[Item-finding rows]
· · · ·

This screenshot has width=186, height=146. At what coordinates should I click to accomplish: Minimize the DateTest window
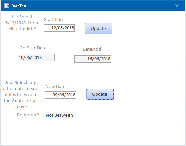(x=146, y=6)
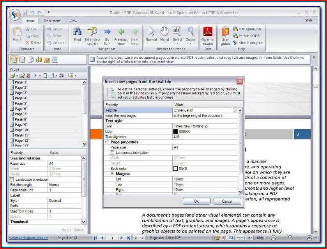Open the User guide
Image resolution: width=327 pixels, height=249 pixels.
pos(225,32)
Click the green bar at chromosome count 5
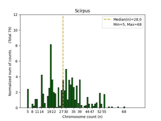Image resolution: width=161 pixels, height=121 pixels. (28, 98)
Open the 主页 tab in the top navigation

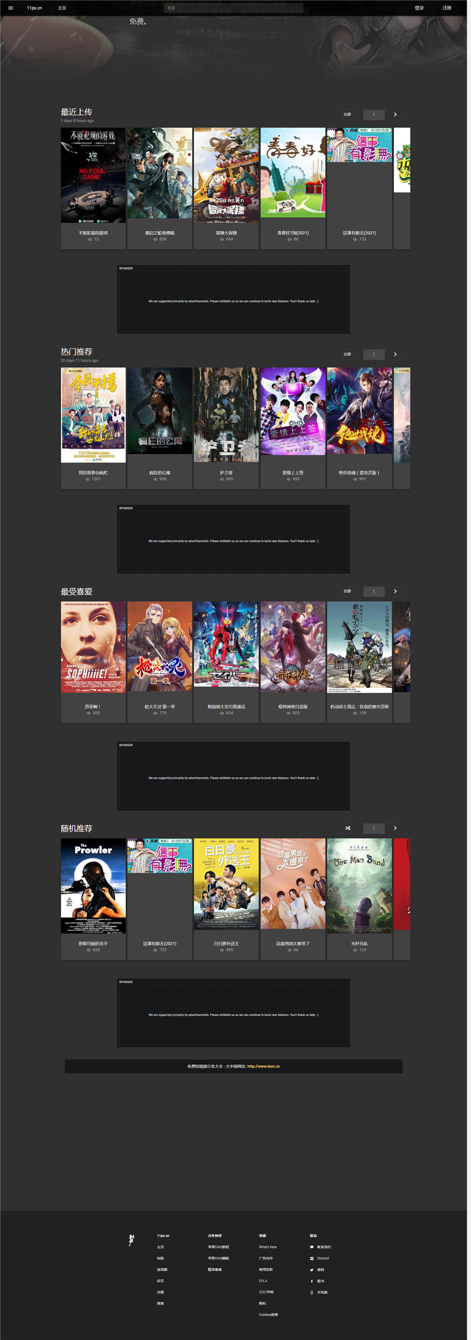coord(62,8)
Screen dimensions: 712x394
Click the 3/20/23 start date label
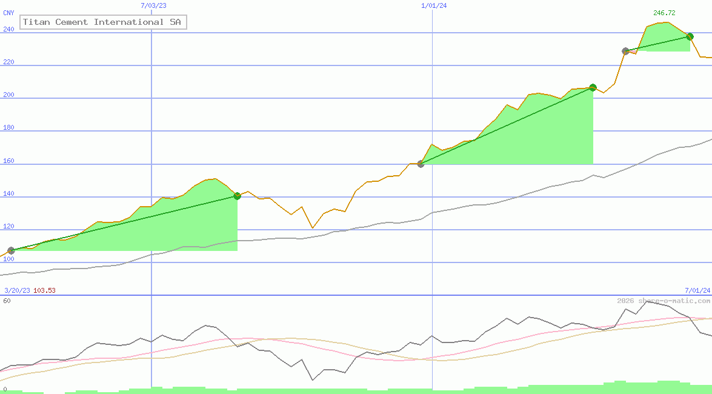coord(16,290)
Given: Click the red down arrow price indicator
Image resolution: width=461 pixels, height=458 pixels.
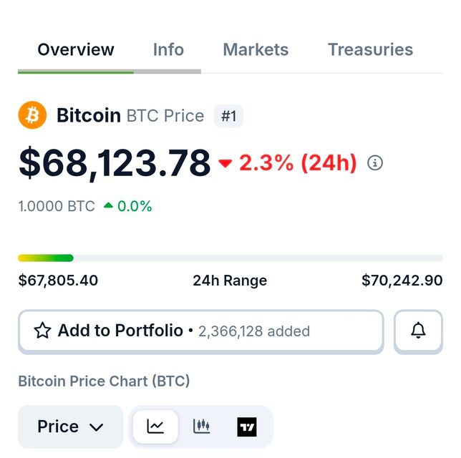Looking at the screenshot, I should [225, 164].
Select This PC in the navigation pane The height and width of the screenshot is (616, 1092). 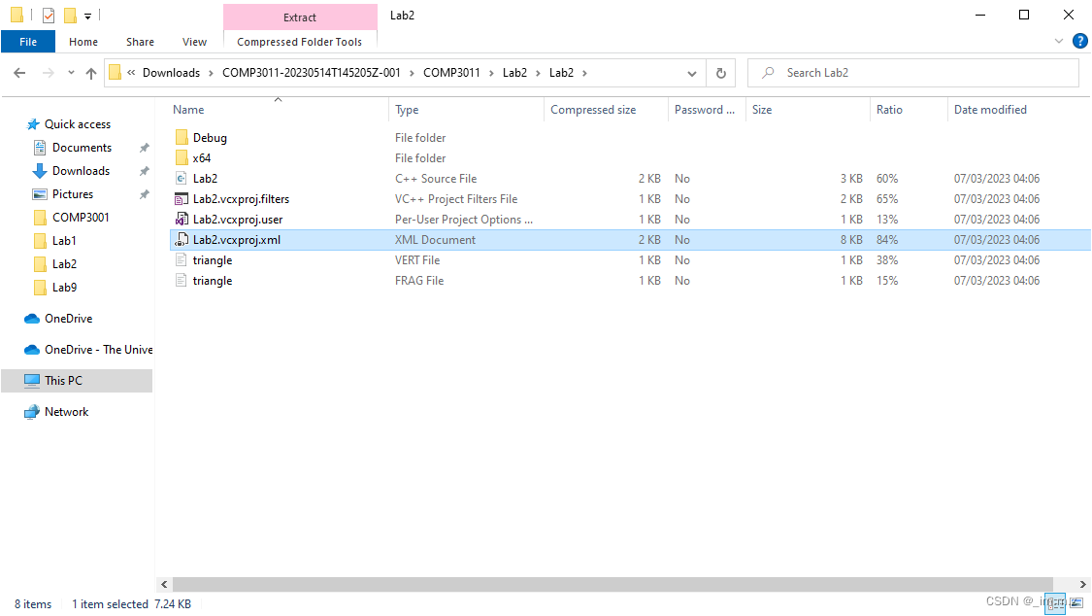(x=65, y=380)
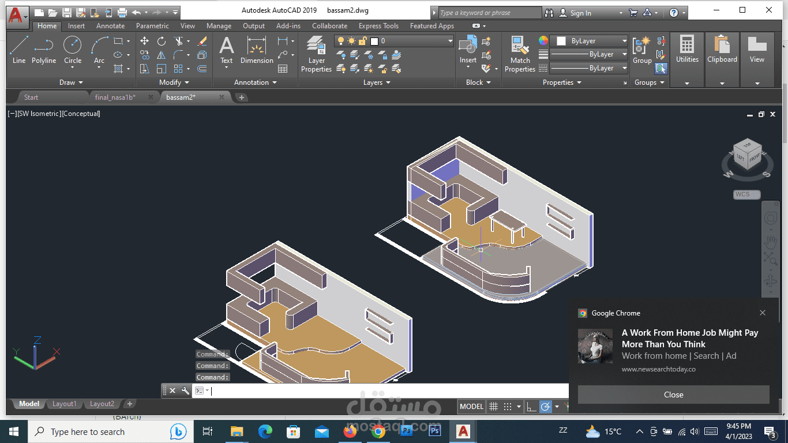Select the Arc tool
Viewport: 788px width, 443px height.
coord(99,51)
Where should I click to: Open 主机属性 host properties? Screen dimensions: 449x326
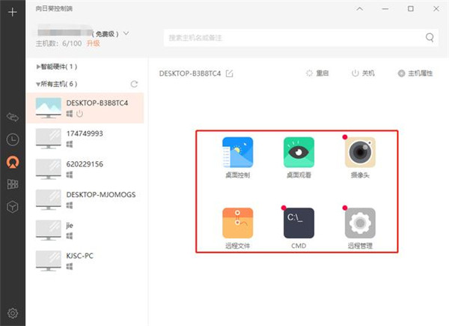[418, 73]
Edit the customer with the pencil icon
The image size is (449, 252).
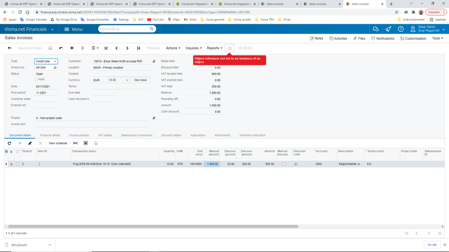[x=154, y=61]
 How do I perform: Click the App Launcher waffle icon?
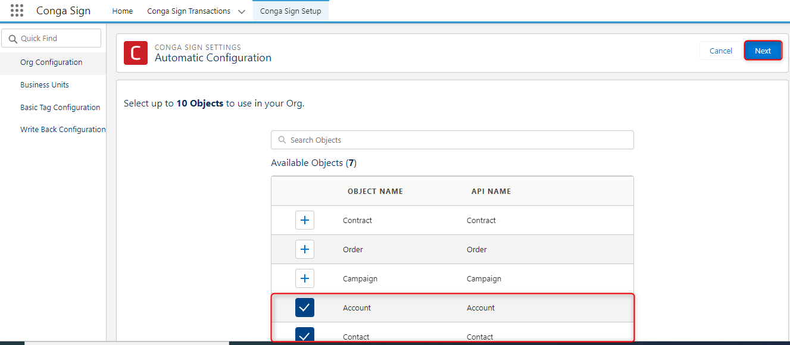(x=16, y=10)
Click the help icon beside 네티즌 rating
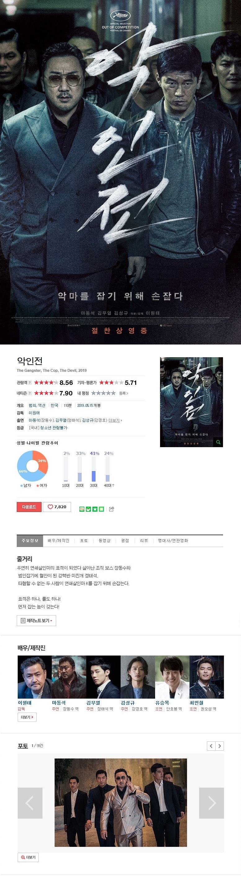The height and width of the screenshot is (876, 241). (x=30, y=393)
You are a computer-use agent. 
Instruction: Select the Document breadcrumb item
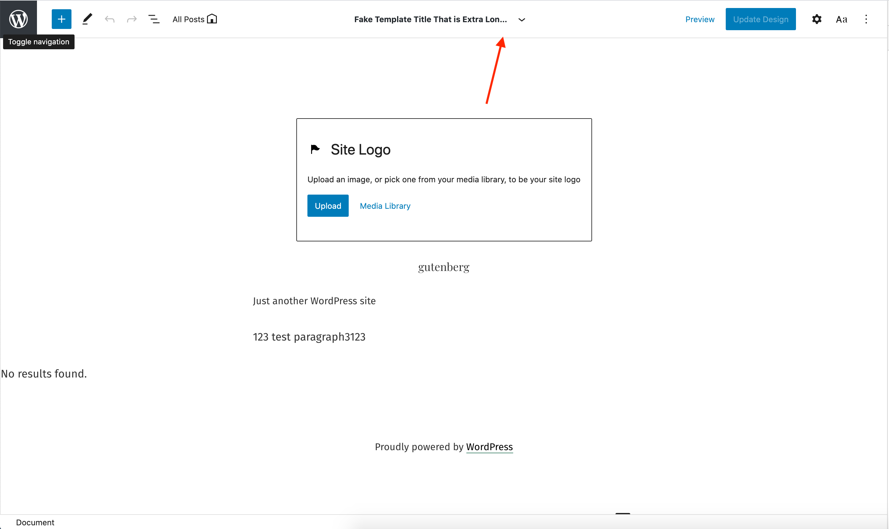[x=35, y=522]
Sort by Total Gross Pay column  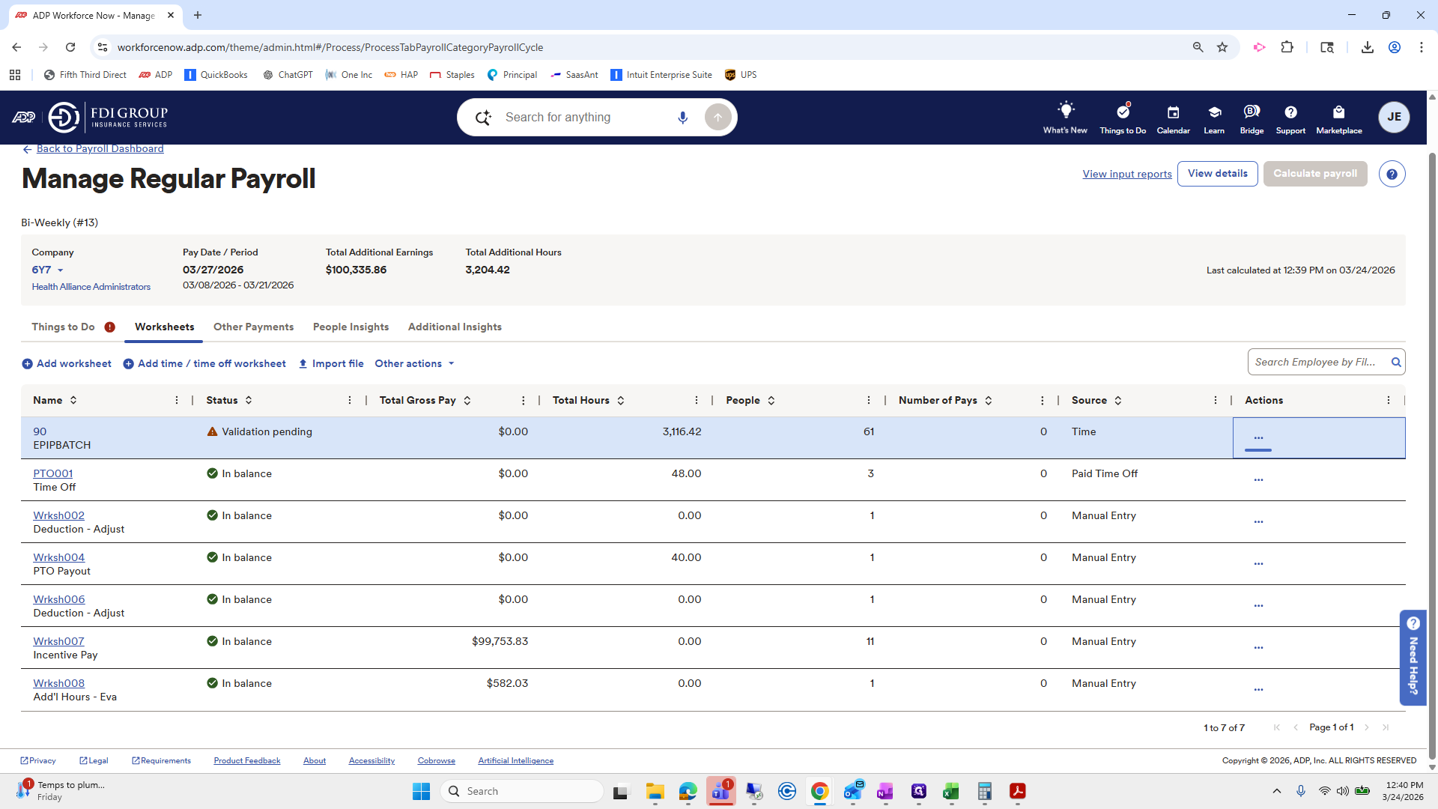point(467,401)
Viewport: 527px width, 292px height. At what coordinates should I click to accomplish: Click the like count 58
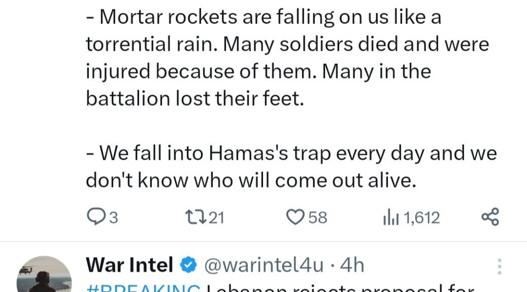click(318, 217)
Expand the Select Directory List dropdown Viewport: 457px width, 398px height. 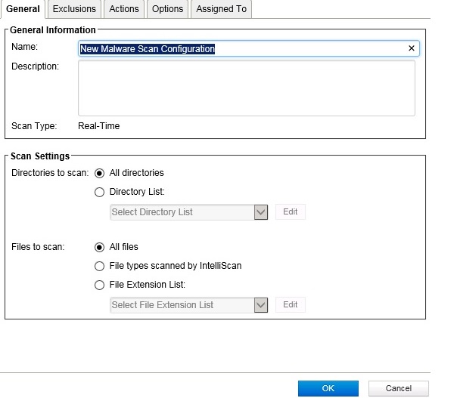point(261,212)
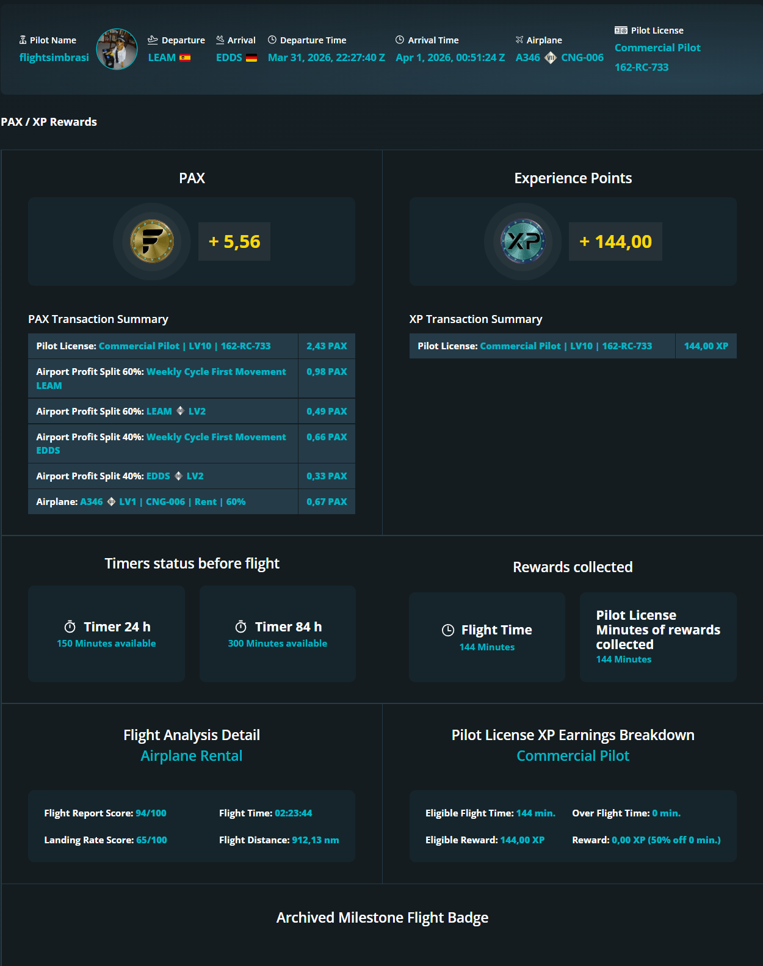
Task: Select the Airplane A346 Rent 60% row
Action: [162, 502]
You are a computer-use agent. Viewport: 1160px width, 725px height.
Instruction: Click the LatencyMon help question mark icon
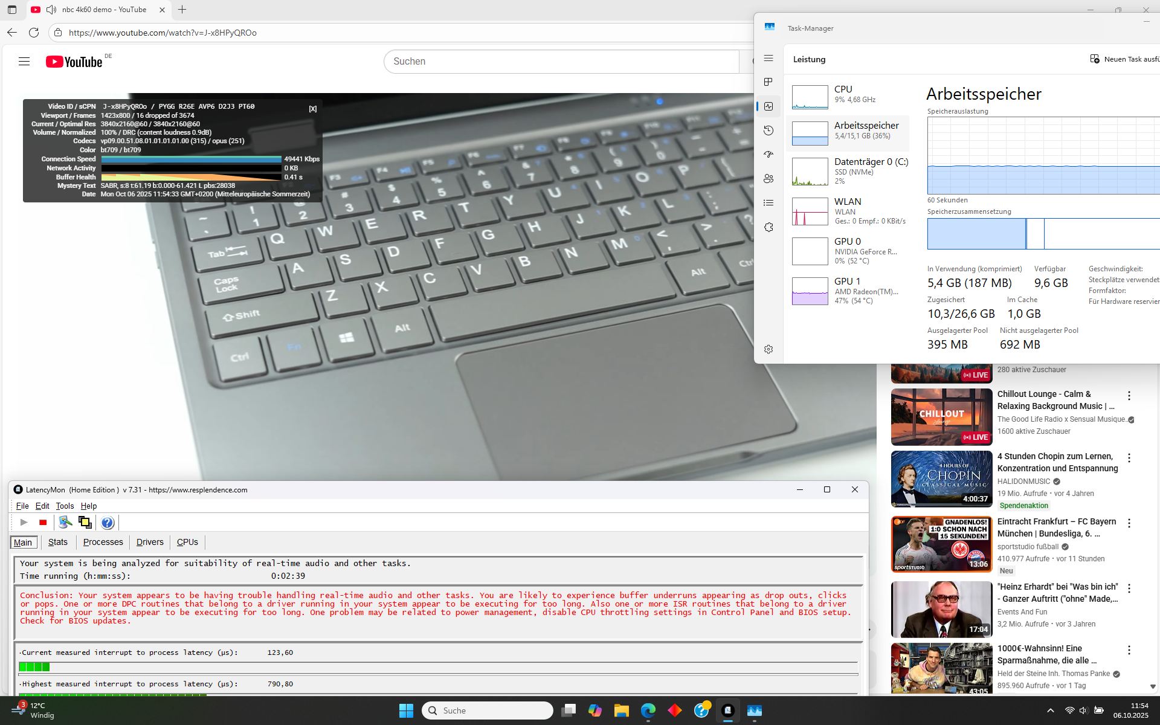[107, 523]
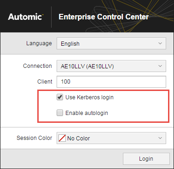174x169 pixels.
Task: Open the Connection dropdown chevron
Action: click(160, 66)
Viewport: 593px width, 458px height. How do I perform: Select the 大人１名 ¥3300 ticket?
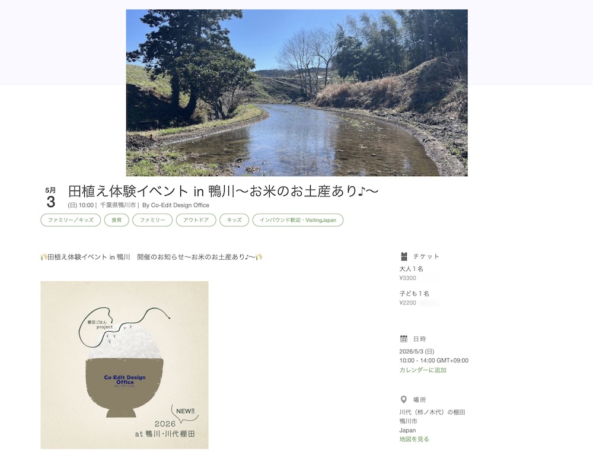(412, 273)
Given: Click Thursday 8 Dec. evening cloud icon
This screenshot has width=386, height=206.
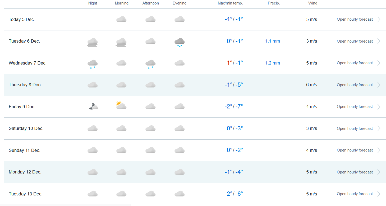Looking at the screenshot, I should [x=180, y=85].
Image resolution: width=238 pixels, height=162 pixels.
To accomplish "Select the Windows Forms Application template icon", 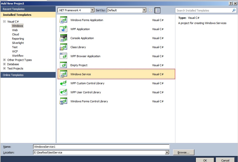I will click(x=63, y=20).
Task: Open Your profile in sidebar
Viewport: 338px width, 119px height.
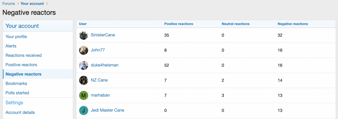Action: [16, 37]
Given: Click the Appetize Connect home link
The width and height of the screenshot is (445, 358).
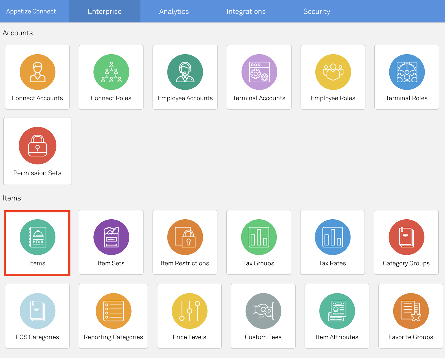Looking at the screenshot, I should (31, 11).
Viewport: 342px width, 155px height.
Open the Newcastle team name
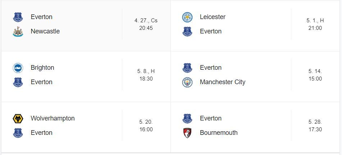[x=45, y=31]
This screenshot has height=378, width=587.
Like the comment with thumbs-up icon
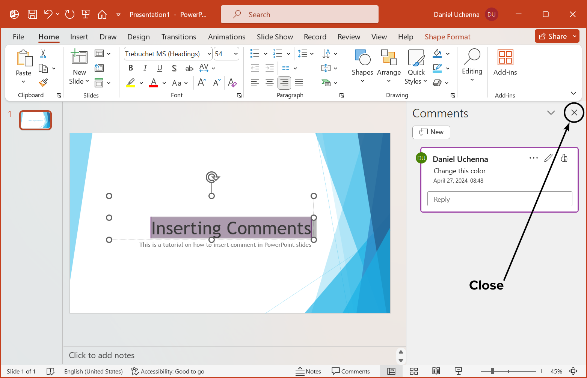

· · · ·

**EXERCISE DETAILS:** Output the rows above unchanged, beginning at the line that contains "Screen dimensions: 712x394" and stopping after the line that contains "Looking at the screenshot, I should [225, 164].". Leave the pictures out of your answer.

**OUTPUT FOR THIS TASK:**
Screen dimensions: 712x394
Click the 3/20/23 start date label
coord(16,290)
Given: Click the red down arrow price indicator
Image resolution: width=461 pixels, height=458 pixels.
Looking at the screenshot, I should [225, 164].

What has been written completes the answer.